Thank God we had a second lockdown. One in which I decided that maybe I should get into woodworking. Because as it turns out: these two hobbies are pretty compatible!

So it was obvious that one of my first projects was going to be something to clean up the table on our weekly Arkham Horror nights. Arkham is one of those games I pimped up the wazoo with custom-made tokens, arrow markers, session cards, etc. And I made it my mission to have them neatly stored on the side of the table so they don’t interfere with the game – and look cool doing so.

This is how it started – with a few scraps of wood

It had to hold eight kinds of tokens, and three sets of cards, two of these horizontally (the so-called act and agenda decks, which advance the game) and one vertically (the scenario overview, which tells you what the game’s symbols – essentially its dice rolls – mean in this scenario).
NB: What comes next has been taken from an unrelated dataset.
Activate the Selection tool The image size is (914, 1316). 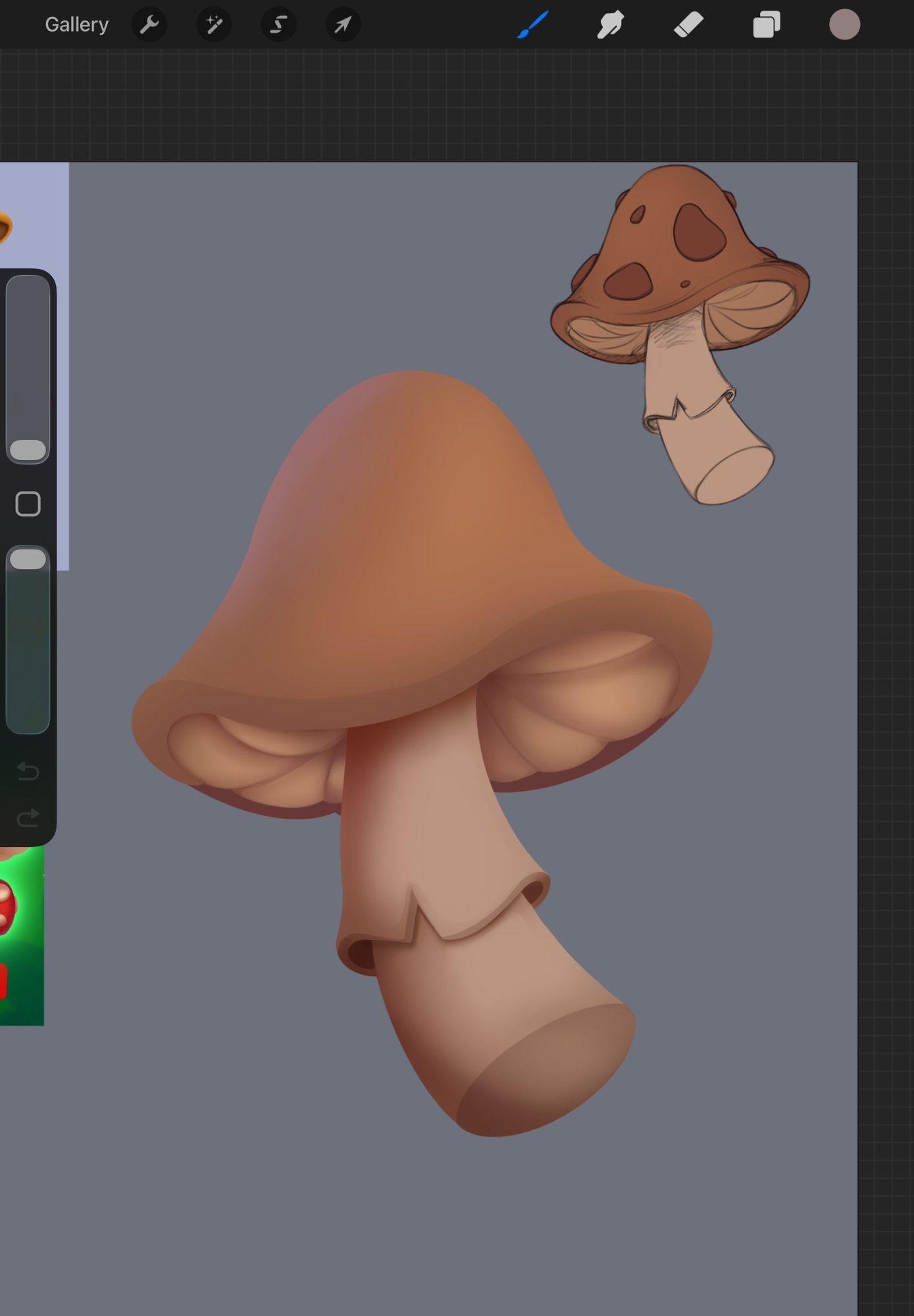[278, 25]

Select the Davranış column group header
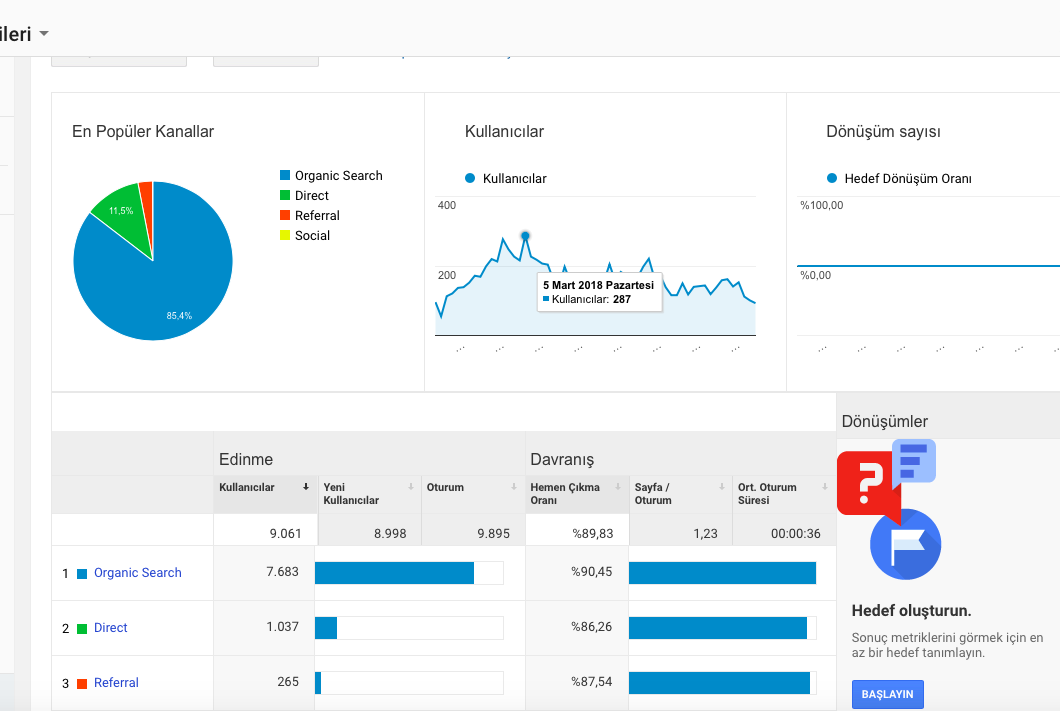coord(562,460)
The cards have to be visible at all times, the tokens have to be easily reachable so you don’t have to look for the right one. As an added bonus, I wanted to include the “mythos deck” in this utensil – the deck you pull a card from at the start of every turn, but I quickly dropped it because there was no way to do it elegantly.

In essence, I made a box with five compartments. Originally, I wanted to divide one of these compartments into three more, and prepared all the pieces too – but that didn’t work because of how I did the lid. I gotta say: I love the lid. It doubles as a lectern that holds the cards and makes this box look hella unique.
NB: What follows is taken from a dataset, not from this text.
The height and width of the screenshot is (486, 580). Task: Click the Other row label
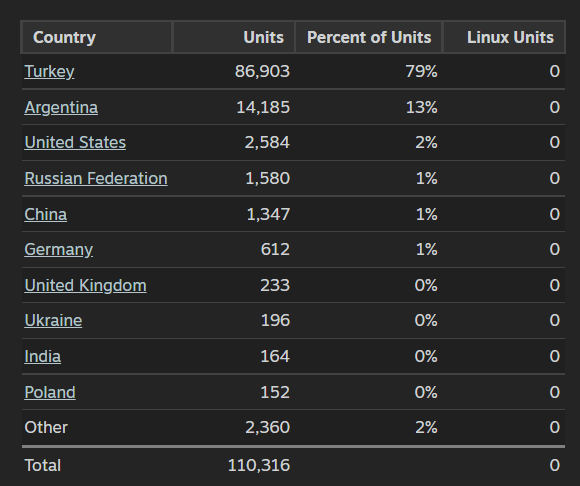[46, 428]
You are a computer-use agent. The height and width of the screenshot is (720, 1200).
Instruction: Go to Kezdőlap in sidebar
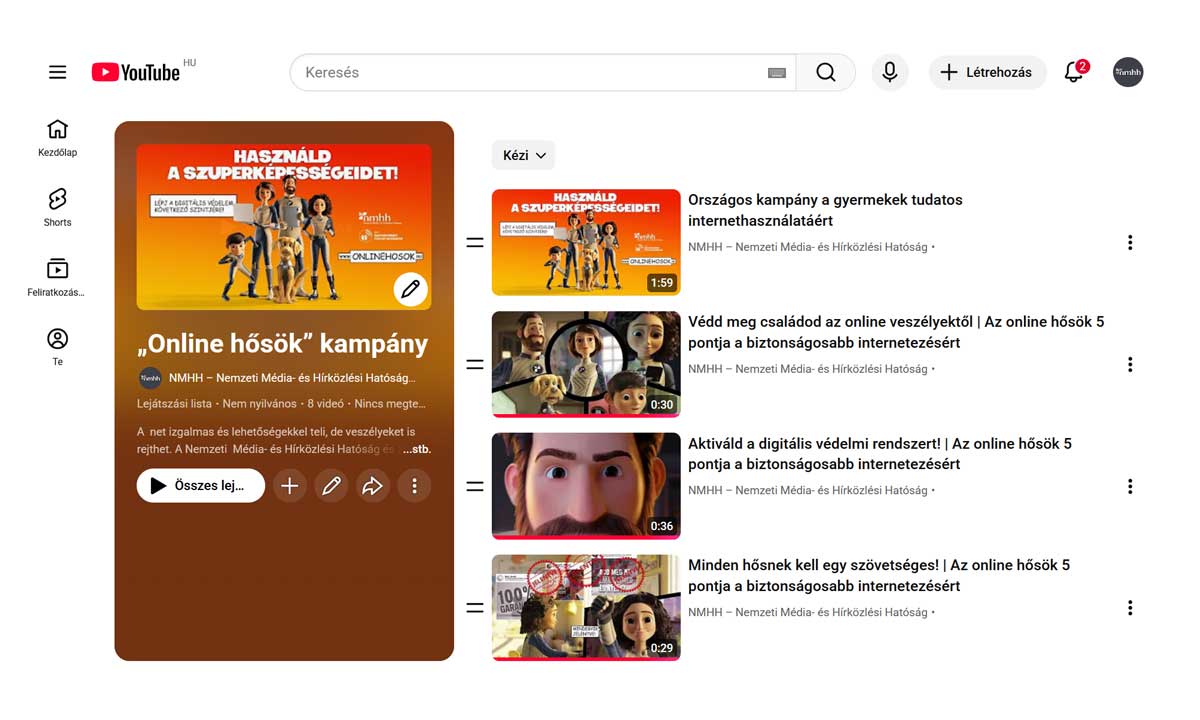[58, 138]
So I made some measurements and took them to class (I made this utensil in a workshop). There, the teacher handed me some leftover wood and essentially threw all the measurements out of the window. The rest was really quite unspectacular: we cut the wood to size, partially by table saw, partially by hand. Then I routed out the compartments and the lid, chiseled the sides to fit said lid, and grinded for what felt like ages before gluing everything together.

After what felt like hours of careful chiseling, the lid fit.
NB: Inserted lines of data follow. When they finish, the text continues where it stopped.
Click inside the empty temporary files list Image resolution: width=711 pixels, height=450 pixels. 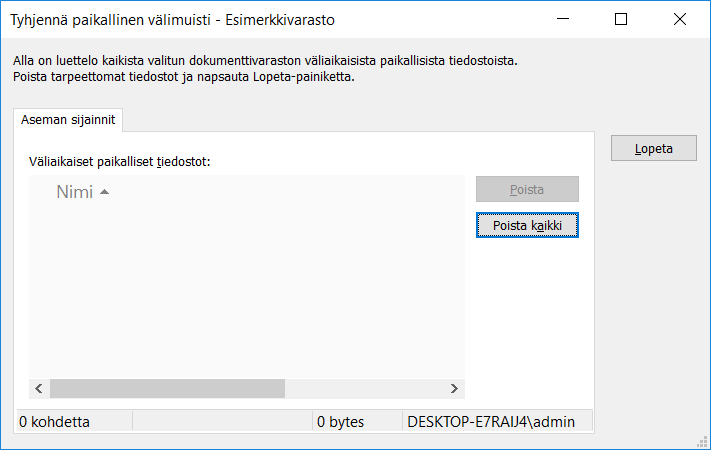(246, 290)
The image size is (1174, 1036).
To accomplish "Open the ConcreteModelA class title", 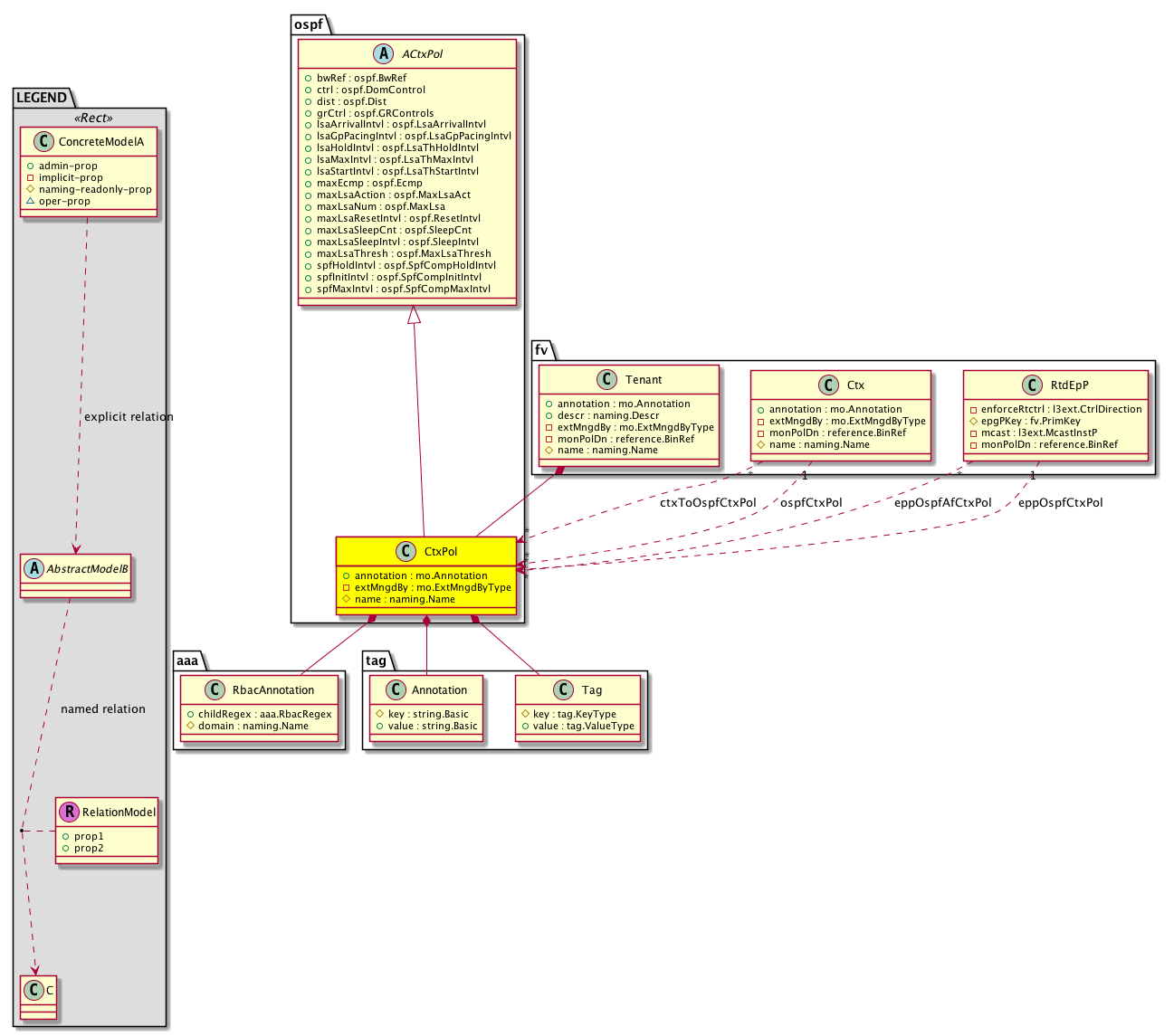I will coord(100,142).
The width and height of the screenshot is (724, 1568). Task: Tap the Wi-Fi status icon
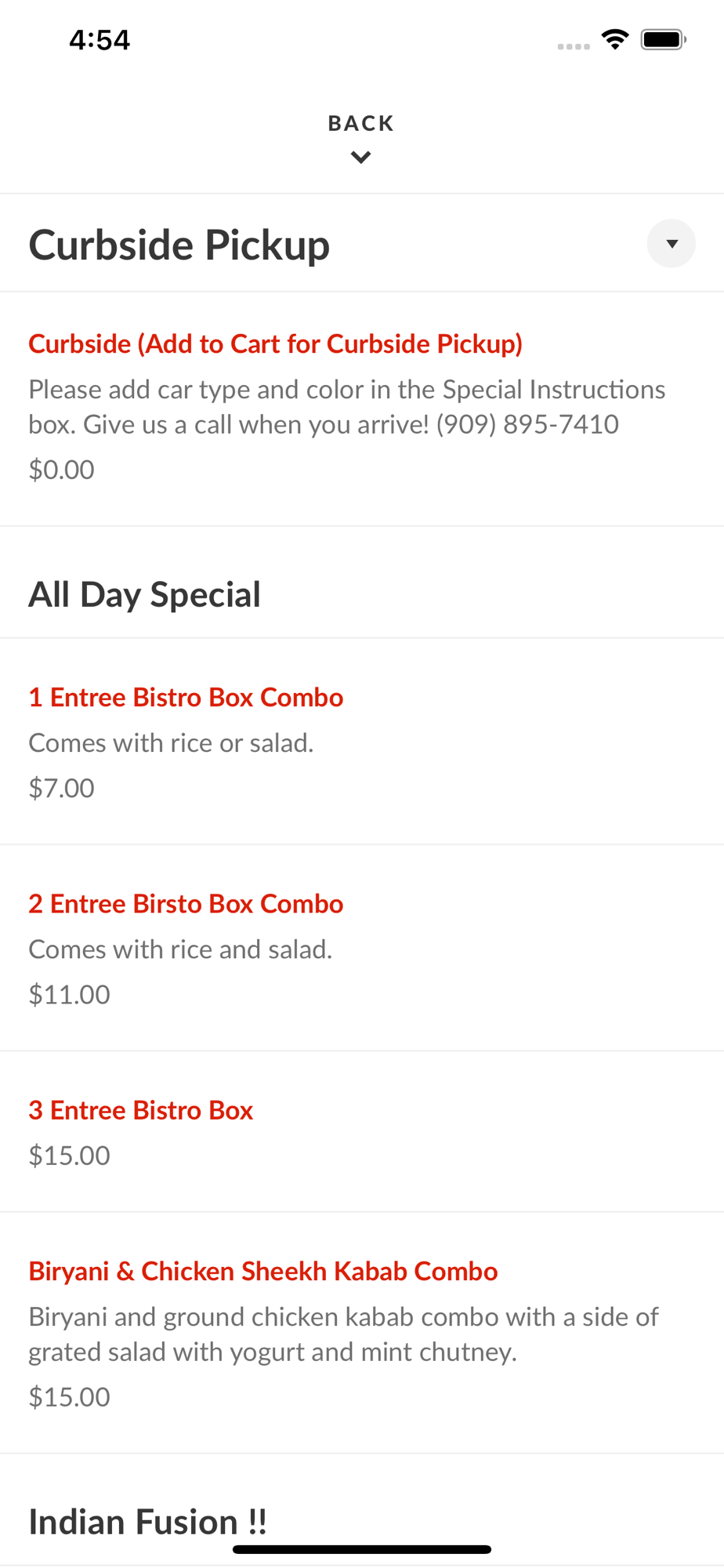615,39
In the end, I slathered wax on it, which I will never do again because it was a smelly mess and it kind of cheapens the whole deal. But hey, at least I learned something.

It’s not perfect by any means – I made some chiseling mistakes and the routing was off by a millimeter, creating a crooked look for the compartments if you look at it from above, but god damn it’s my first project and there’s nothing in this world that looks like this and I love it like a widdle baby.

It works! It woooorks!

Final Fantasy IX

I’ve been replaying a lot of Final Fantasies lately. It started with 12 (the zodiac age!), a japanese star wars; then I switched to 7 (the remake!), the edgiest of the bunch barring 8, and then I landed on nine. And man, I love Final Fantasy IX.

When it came out in 2000 (a few years before I had a PlayStation and could actually play the damn thing at full-speed and not emulated on a PC without a dedicated GPU), Final Fantasy IX was supposed to be a victory lap of what was arguably one of the most successful video game series of the 90s. It had all the tropes and then some. And man, teenage me looooved me some tropes.

Now that I’m older, I enjoy Final Fantasy IX differently. I enjoy its incredibly rich world. Its amazing characters, who, like no other Final Fantasy, can carry both the comedy and the tragedy embedded in the wonderful script. And man, that music… it’s something else.

Unfortunately, it looks like a playstation game. Because it is. It’s got the crude models, the blocky backgrounds, that weird floaty polygon effect that happened because 3D graphics were just out of the Playstation’s reach. And because I always played it on a Playstation console (or a vita), I could do squat about it.

But now, for the first time in ages, I have a PC. And I can mod it.

Enter the Moguri Mod, a modification bigger than the game itself that, with a few clicks, transforms the game in widescreen and wonderful HD. Suddenly, those blocky backgrounds look the way they were intended, like wonderful paintings of beautiful locales; the music sounds amazing, and the character models… them polygons don’t float, man.

Just click the link and look at the trailer and tell me that ain’t the most precious thing ever!

Final Fantasy IX is my happy place. And now it’s a happy place that doesn’t look like shit.

PS Quina is the absolute best character ever and I won’t be convinced otherwise.